Wydarzeń ważnych w naszych dziejach, które miały miejsce w Grodnie, było o wiele więcej. Przypomnienie ich ograniczyć muszę do najważniejszych. Od 1678 roku było ono miejscem co trzeciego sejmu wielkiego. Tu też, w 1688 r. sejm po raz pierwszy został zerwany przez przeklęte szlacheckie liberum veto. W 1705 roku król August II Mocny ustanowił tu pierwszy polski order – Orła Białego. W XVIII w. miasto było jednym z najważniejszych ośrodków życia politycznego Rzeczypospolitej.
Dwa zamki królewskie
W 1734 roku August III Sas rozpoczął budowę nowego zamku królewskiego na terenie byłego, zniszczonego w 1703 roku przez Szwedów, Zamku Dolnego Stefana Batorego. Grodno stało się jedynym miastem Rzeczypospolitej mającym dwa zamki królewskie. Nastąpił znaczący rozwój gospodarczy, przede wszystkim dzięki staraniom podskarbiego litewskiego Antoniego Tyzenhauza. Założył on 18 manufaktur: „złotą" ( sądząc z nazwy produkowano w niej złotogłów ), jedwabną, sukienniczą, budowy karoc itp. oraz fabryk i zakładów zatrudniających około 3 tys. pracowników. Działało 18 cechów.
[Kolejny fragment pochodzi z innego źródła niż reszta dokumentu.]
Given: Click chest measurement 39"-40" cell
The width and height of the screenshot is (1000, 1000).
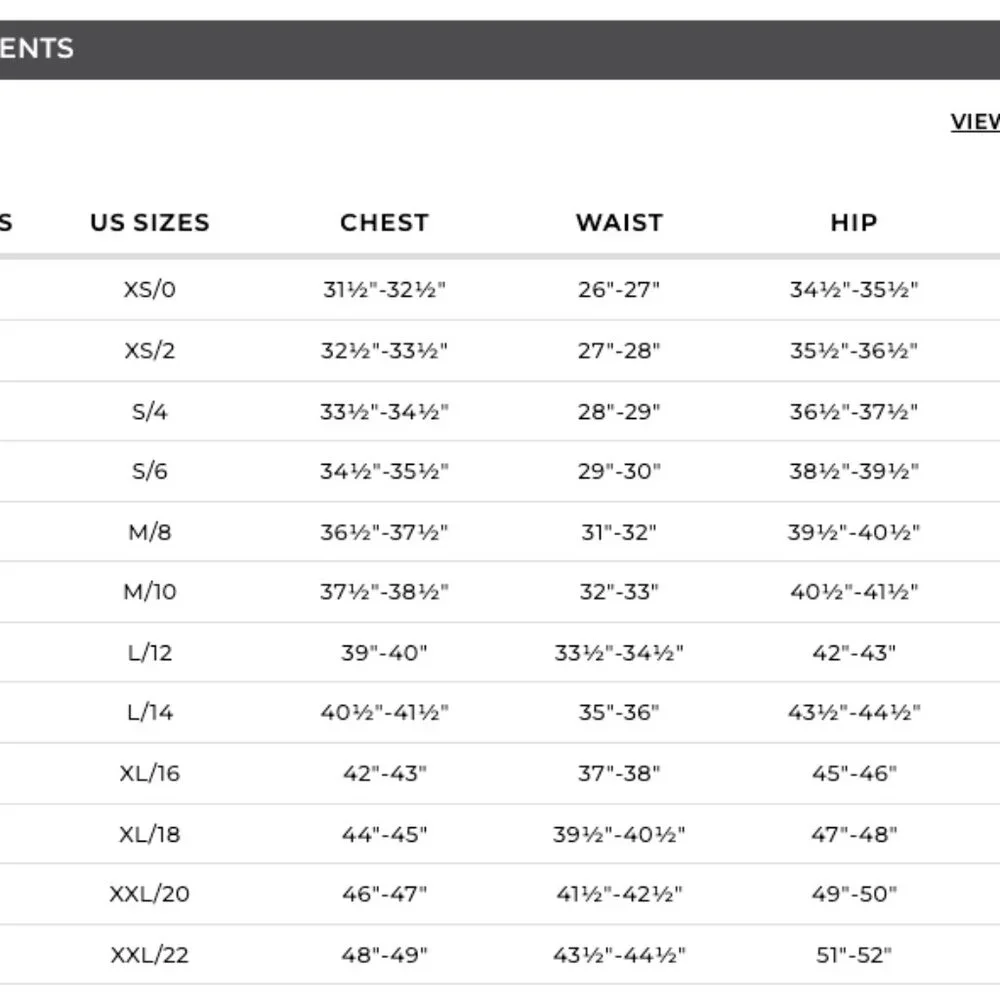Looking at the screenshot, I should click(x=385, y=652).
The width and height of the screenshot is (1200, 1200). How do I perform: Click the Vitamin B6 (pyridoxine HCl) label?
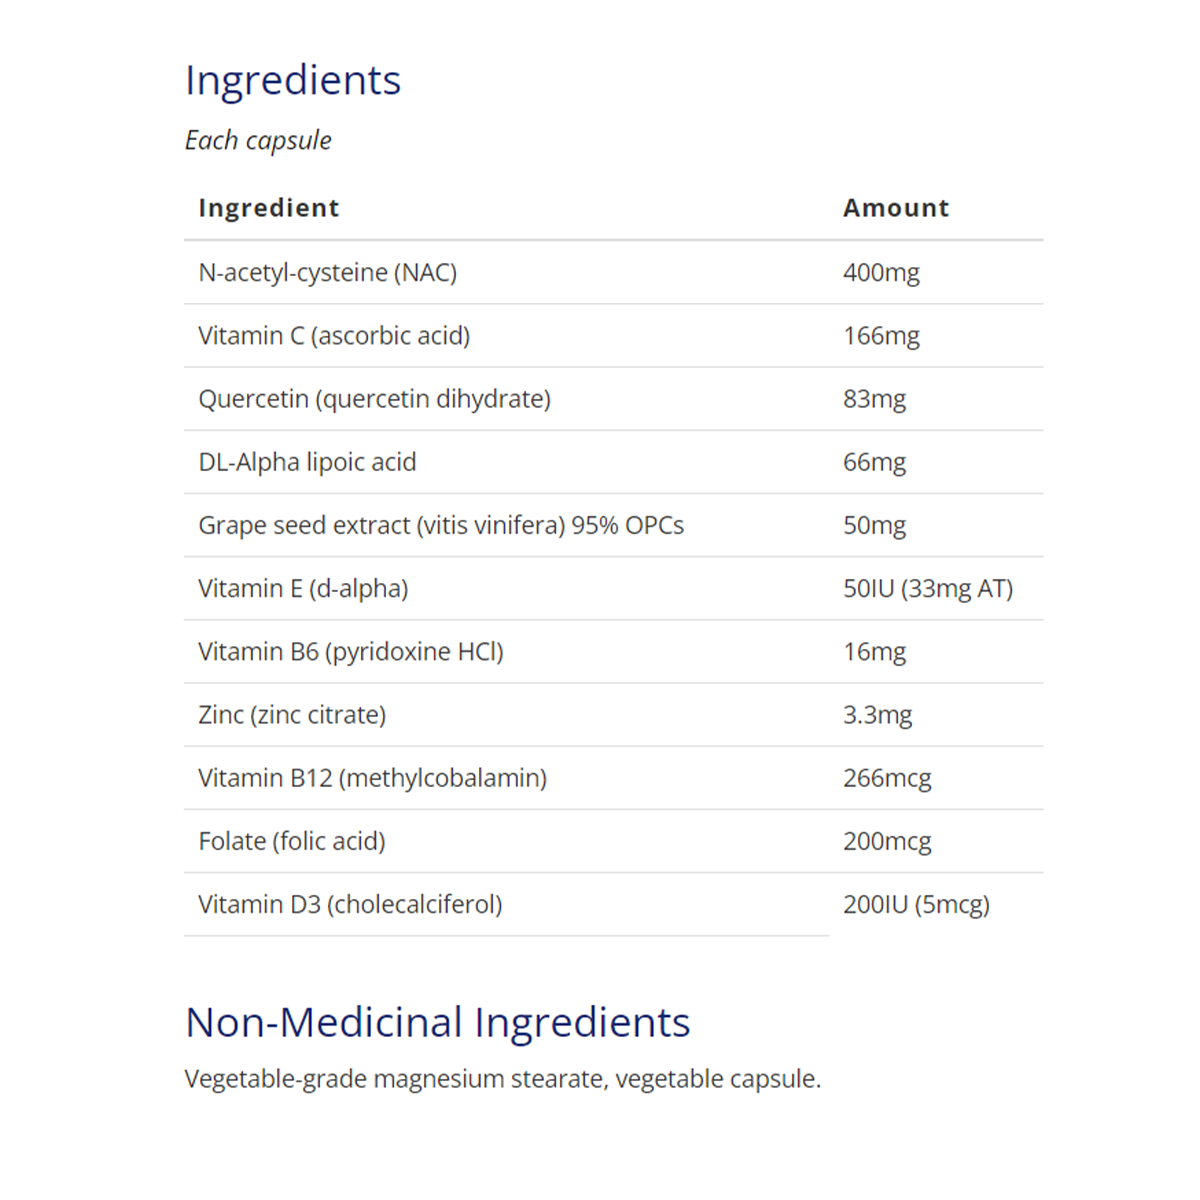click(351, 652)
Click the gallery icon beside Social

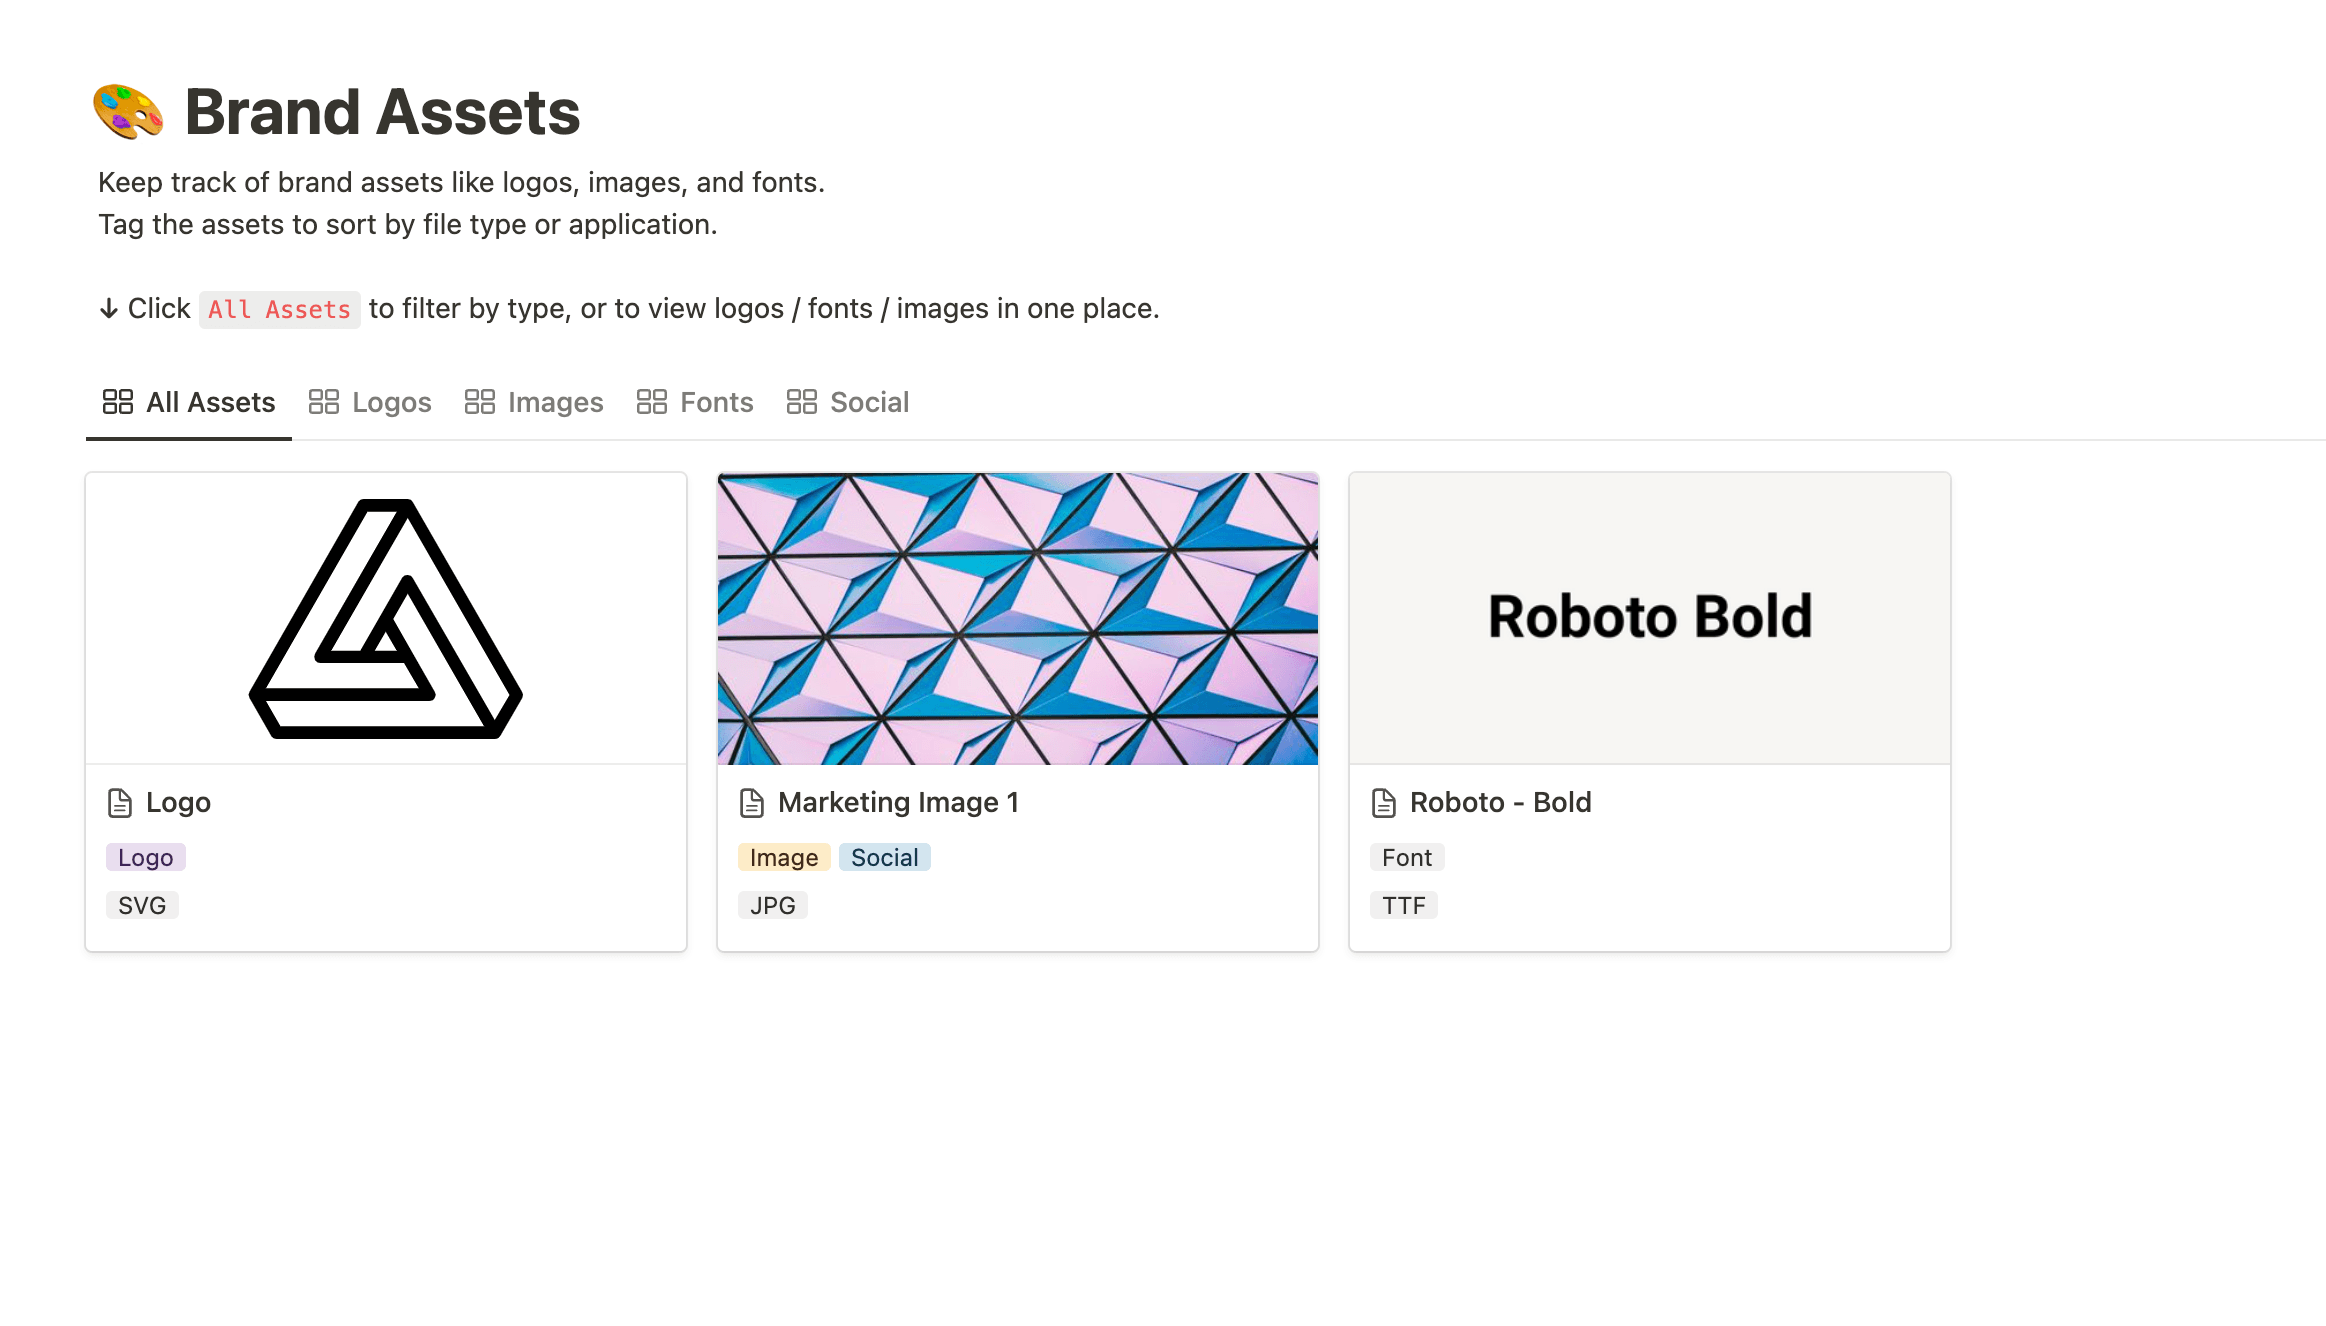[801, 401]
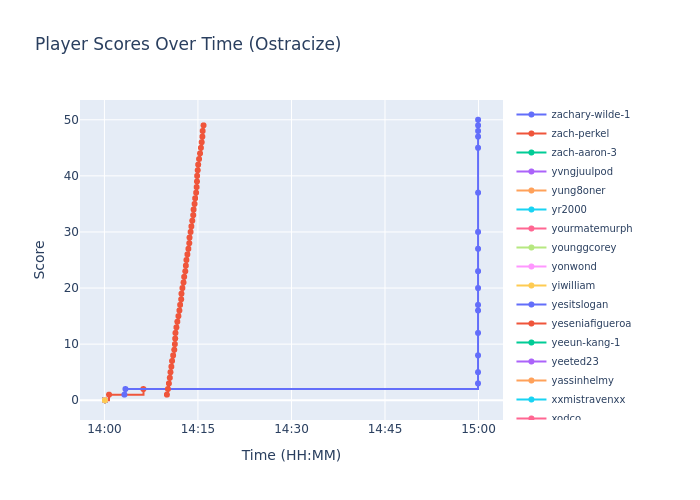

W 1793 roku sejm obradujący w Nowym Zamku, pod presją rosyjskich bagnetów podpisał II rozbiór Polski. Zaś w 1795 r. król Stanisław August Poniatowski swoją abdykację, po której przez dwa lata przymusowo przebywał na grodzieńskim zamku. Dzieje I Rzeczypospolitej dobiegły tragicznego dla narodu końca. Ale nie polskiej obecności w Grodnie. Chwile nadziei na odrodzenie kraju w dawnych granicach przyniósł okres napoleoński. Kongres Wiedeński w 1815 roku wykreślił jednak granice Królestwa Polskiego zaledwie 3 km od tego miasta, które przypadło Rosji.
Nie pomógł też później liczny udział grodnian w powstaniach: Listopadowym i Styczniowym. Do Polski miasto wróciło, tylko na 20 lat, w 1919 roku. W 1939 roku wojsko i harcerze przez 3 dni – od 20 do 23 września – stawiali bohaterski opór sowieckiemu najazdowi. Skończyło się egzekucja 300 obrońców, a później masowymi deportacjami na Syberię. Po II wojnie światowej tysiące tutejszych Polaków przeniosło się w nowe granice Polski. Ale nadal mieszka ich tu sporo, chociaż stanowią niewielką mniejszość.
Zagmatwane dzieje Grodna
Blisko 9 wieków dziejów Grodna, to oczywiście nie tylko ważne w nich wątki polskie. Od początku był to najpierw gród, a później miasto wielonarodowe i wielowyznaniowe. Już sama geneza jego nazwy budzi spory. Wiadomo, co pozornie wydawałoby się oczywiste, że nie pochodzi ono od grodu. Lecz od ogrodzenia. Litwini, których rola w jego początkach była ogromna, wywodzą ją od słowa gartas oznaczającego w ich języku ogrodzenie dla owiec. Białorusini dawną nazwę miasta Gorodień – od określanych tym słowem drewnianych zabudowań obronnych. Według litewskiej legendy, gród u ujścia rzeczki Horodniczanki do Niemna założył książę Litwo i na cześć swojego syna nazwał go Garto.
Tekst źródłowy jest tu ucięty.